Pour mettre en place le Bucket Game, vous aurez besoin de quelques éléments essentiels. Bien sûr, le premier et principal, c’est le pot (ou la gamelle). Remplissez-les de friandises de petite taille et très appétissantes. Si vous avez un grand chien énergique, le pot sera probablement dans votre main au début, ou posé sur une table. En revanche, pour un petit chien ou un toutou assez calme, le poser par terre ou sur un marchepied sera suffisant. Enfin, préparez l’espace de travail en veillant à ce qu’il soit exempt de distractions. Autrement dit, ne commencez pas en pleine gare ou au milieu d’un club canin. Si vous travaillez chez vous, un sol antidérapant (rien qu’un tapis) sera très apprécié (rester assis ou debout longtemps sur un carrelage ou un lino qui glisse, c’est pas top). Voyons à présent comment lancer cet apprentissage.

Mise en place du Bucket Game : façonner le regard

Tout d’abord, commencez par présenter le seau ou la gamelle remplie de friandises tout en gardant en hors de portée. Lorsque votre chien y prête un peu d’attention, récompensez à la chaîne sans précipitation. N’attendez rien, prenez simplement une gourmandise, donnez-la au chien et recommencez tranquillement jusqu’à ce que Fido ne saute plus comme un fou pour atteindre le pot. Si vous avez déjà travaillé le leurre inversé, vous irez très, très vite et vous éviterez bien des frustrations à votre meilleur ami. 

À présent qu’il fixe le pot (ou votre main) sans bouger, mangeant croquette après croquette, passez à l’étape suivante.
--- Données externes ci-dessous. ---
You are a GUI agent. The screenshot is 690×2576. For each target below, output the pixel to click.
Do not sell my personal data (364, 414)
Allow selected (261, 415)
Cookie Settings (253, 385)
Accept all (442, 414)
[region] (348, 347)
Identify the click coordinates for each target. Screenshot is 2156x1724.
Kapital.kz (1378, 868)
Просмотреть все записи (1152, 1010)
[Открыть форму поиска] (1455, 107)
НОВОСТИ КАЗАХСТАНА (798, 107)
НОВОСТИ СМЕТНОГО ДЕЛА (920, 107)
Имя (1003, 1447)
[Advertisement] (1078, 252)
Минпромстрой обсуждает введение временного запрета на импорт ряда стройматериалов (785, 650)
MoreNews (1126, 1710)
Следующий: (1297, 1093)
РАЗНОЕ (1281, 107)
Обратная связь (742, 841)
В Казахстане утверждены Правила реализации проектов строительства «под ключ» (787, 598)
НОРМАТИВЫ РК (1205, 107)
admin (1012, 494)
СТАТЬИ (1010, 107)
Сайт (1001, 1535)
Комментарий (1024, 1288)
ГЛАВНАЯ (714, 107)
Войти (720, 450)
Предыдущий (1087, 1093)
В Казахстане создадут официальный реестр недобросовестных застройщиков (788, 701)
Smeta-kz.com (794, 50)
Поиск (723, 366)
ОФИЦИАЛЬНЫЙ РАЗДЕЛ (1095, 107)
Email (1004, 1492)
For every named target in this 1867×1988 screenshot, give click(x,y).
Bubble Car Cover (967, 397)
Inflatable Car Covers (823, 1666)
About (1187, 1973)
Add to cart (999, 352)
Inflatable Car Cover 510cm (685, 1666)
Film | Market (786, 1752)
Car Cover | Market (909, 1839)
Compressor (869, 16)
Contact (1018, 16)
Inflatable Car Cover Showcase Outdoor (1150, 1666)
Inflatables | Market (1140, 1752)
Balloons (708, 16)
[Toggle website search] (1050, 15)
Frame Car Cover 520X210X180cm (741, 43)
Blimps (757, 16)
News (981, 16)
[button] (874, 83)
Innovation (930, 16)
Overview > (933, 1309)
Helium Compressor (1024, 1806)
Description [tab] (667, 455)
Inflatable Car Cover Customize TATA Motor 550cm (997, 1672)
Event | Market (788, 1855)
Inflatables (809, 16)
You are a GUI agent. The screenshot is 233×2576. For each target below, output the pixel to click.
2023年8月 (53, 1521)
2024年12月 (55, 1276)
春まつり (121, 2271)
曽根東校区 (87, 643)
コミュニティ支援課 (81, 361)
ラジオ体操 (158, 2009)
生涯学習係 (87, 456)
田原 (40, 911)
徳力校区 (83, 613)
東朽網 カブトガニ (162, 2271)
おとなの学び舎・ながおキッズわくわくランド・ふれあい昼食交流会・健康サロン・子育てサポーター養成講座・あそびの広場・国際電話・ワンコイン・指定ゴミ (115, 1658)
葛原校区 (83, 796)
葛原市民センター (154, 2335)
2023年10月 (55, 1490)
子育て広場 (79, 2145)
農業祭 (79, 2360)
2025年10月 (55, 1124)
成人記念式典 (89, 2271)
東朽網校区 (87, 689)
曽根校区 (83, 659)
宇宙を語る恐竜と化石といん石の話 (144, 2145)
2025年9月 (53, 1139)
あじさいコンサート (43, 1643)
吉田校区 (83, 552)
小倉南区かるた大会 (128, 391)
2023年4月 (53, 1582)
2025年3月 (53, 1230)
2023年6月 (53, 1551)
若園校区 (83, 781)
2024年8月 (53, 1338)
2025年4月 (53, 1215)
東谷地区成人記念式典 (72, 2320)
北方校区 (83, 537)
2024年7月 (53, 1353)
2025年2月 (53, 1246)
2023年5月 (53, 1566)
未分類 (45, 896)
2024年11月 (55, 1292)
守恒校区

Cessez de distribuer et observez. Quand votre loulou porte son regard sur le contenant (pas vos mains, pas vos yeux), dites “oui !” et récompensez.

C’est le nouveau critère. Maintenant, c’est le regard qui déclenche la nourriture. Ce n’est plus gratuit. 

Bucket game tenu en main (petit chien)

Le pot était normalement hors de portée du filou. Essayez de le rendre plus accessible : soit vous le baissez un peu, soit vous le laissez sur un support. Bien sûr si votre chien n’a aucun contrôle, ne posez pas le pot à terre à 5m de vous. Si le coquin pourrait gober le pot entier, laissez ce dernier sur un support. S’il est poli, vous pouvez le laisser à terre mais restez proche. Recommencez la même procédure, Toutou doit regarder la gamelle, pas vous. 

Pot sur un support
Pot à terre

Façonnez tranquillement la durée du comportement, en récompensant après une seconde de regard, deux secondes, trois secondes… Prenez votre temps. Si vous n’êtes pas familier avec le concept de durée sans dire « pas bouger » voici un article avec des vidéos qui vous expliquera comment faire. Nous allons aborder ce point en détail par la suite.

Début du travail de la durée (1-2 secondes)

Construire le comportement avec les 3D : Durée, Distance, Distractions

Quand vous commencez à avoir 5 à 6 secondes de fixité sur le pot, vous pouvez passer à la suite.

Dans un premier temps, changez votre position. Décalez-vous de plus en plus, jusqu’à être à côté de votre chien. Dans l’idéal, vous devriez pouvoir finir derrière lui dire “yes” puis marcher vers le pot et donner une friandise. L’attitude du chien doit être calme, sereine. Il peut être intéressant, si vous le travaillez dans d’autres contextes (tricks, sports canins, etc) d’utiliser un autre marqueur signifiant “c’est bien, je vais te récompenser”. Le yes est en effet, souvent compris par le chien comme une libération vers la récompense. Certains utilisent un sifflet, d’autres claquent de la langue. Moi j’utilise “food” pour “sers-toi” (prends la nourriture face à toi) et “wait” pour “bien, je vais te récompenser”. 

Elaborez le Bucket Game en combinant les critères de durée et de distance (par rapport à vous). Pas besoin d’attendre d’être à l’autre bout de la pièce ! Essayez simplement de varier votre placement. Tantôt à gauche, tantôt à droite, pouvez-vous le faire derrière Toutou ?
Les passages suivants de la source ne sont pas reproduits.